Tout cela, et le reste,  Barthélémy en fait part à son correspondant anonyme.

Après sa visite chez le docteur Blavar, il va consulter le frère de celui-ci également psychiatre exerçant dans la même rue mais, installé en face de chez lui. Malgré la différence de méthodologie des deux frères psychiatres (passages savoureux),  il n’est pas plus avancé sur son état de santé psychique. Il aurait aimé qu’on puisse lui dire s’il était ou s’il n’était pas dépressif, ça l’aurait rassuré.

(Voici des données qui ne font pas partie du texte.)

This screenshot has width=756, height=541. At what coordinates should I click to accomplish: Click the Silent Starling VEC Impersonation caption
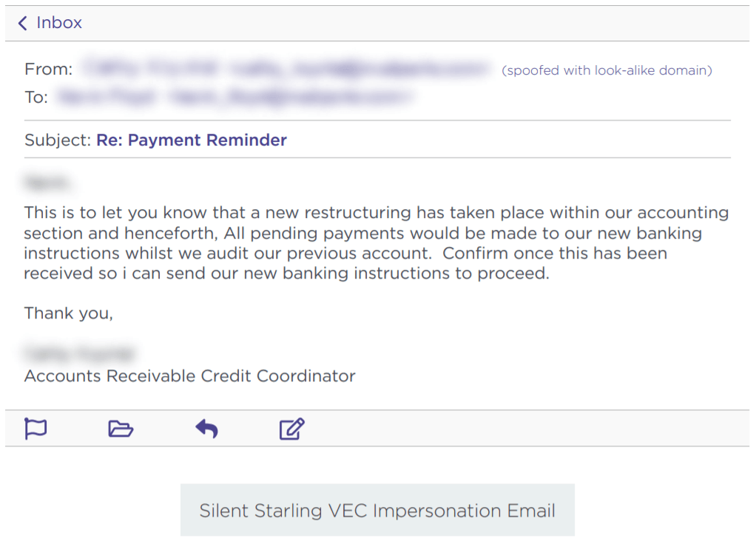tap(377, 510)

Sa vie personnelle n’est pas non plus très épanouie. Il partage sa vie avec une femme complètement addicte aux séries TV, qui a arrêté de travailler pour pouvoir s’adonner à sa drogue télévisuelle. Elle a relégué  Barthélémy dans une toute petite chambre qu’occupait le bébé des anciens locataires. Leur relation se résume à quelques post-it qu’elle lui laisse pour qu’il aille faire les courses et s’occupe de quelques menues tâches  ménagères. Elle s’adresse à lui en l’appelant bibi et exige qu’il fasse de même en l’appelant bébé.

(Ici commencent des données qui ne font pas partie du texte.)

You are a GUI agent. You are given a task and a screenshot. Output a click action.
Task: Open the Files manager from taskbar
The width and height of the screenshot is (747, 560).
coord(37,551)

Pas très reluisant, il en convient. Jusqu’à ce qu’il décide de partir. Mais sa décision n’est pas si simple et les rebondissements de son départ vont nous tenir en haleine jusqu’à la fin du roman.

Isabelle Minière a l’art de rendre attachants ses personnages et ce, dans tous ses romans. Son empathie pour lesdits personnages est communicative, sans jamais dépasser une certaine limite qui pourrait dévier sur une sorte de compassion un peu mièvre. D’ailleurs,  le regard que porte Barthélémy sur lui-même est très lucide et l’autodérision qu’il s’applique le rend encore plus attachant et sympathique.

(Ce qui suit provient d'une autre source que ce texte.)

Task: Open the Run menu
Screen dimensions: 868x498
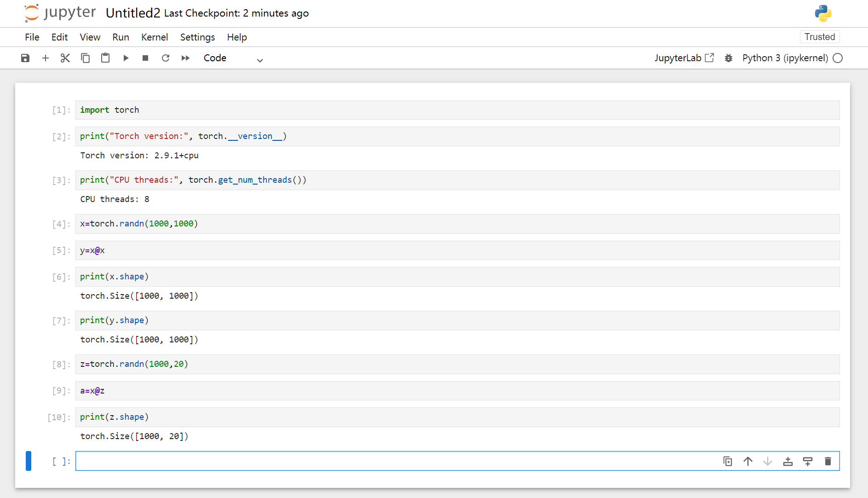Action: pyautogui.click(x=121, y=37)
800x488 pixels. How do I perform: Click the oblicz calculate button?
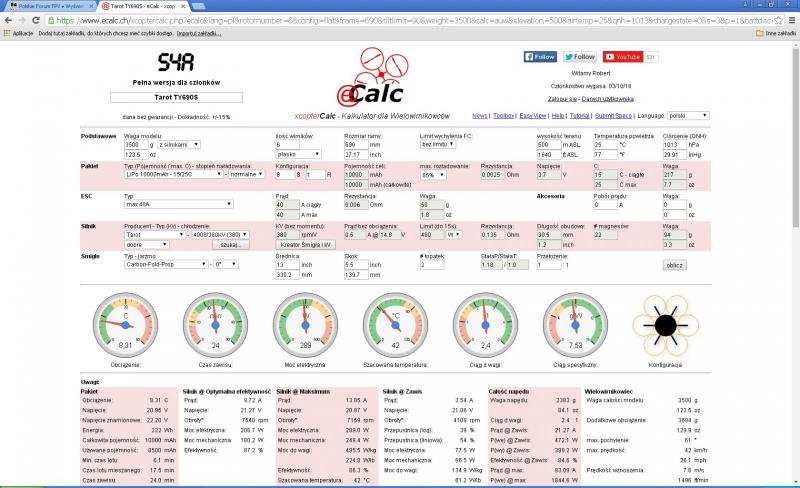click(674, 265)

On pense un peu à certains personnages des films de Woody Alen, mal dans leur peau mais tellement intelligents et malicieux derrière leur apparence frêle et fragile.

Et en ce qui concerne les personnages (souvent masculins) des romans d’Isabelle Minière, on pourrait ajouter qu’une réelle bienveillance les anime.

Isabelle Minière  a une plume, une voix singulière qui susurre à notre oreille la mélodie de la vie quotidienne de  personnages souvent un peu décalés, mais profondément humains, lucides et au fond, assez solitaires.  Son style est simple, concis, sans détour. Son humour, voire son ironie nous ravissent et ne sont jamais  négatifs. Les personnages qu’elle dessine sont en phase avec l’époque que nous vivons qui, à bien des égards, est anxiogène. Les réflexions de Barhélémy concernant le développement personnel et tous les poncifs et recettes que l’on trouve dans les manuels du savoir-être pour pallier les  difficultés existentielles des lecteurs  sont hilarantes.

Un livre qui se croque avec délicatesse et nous adresse un sourire d’une touchante humanité.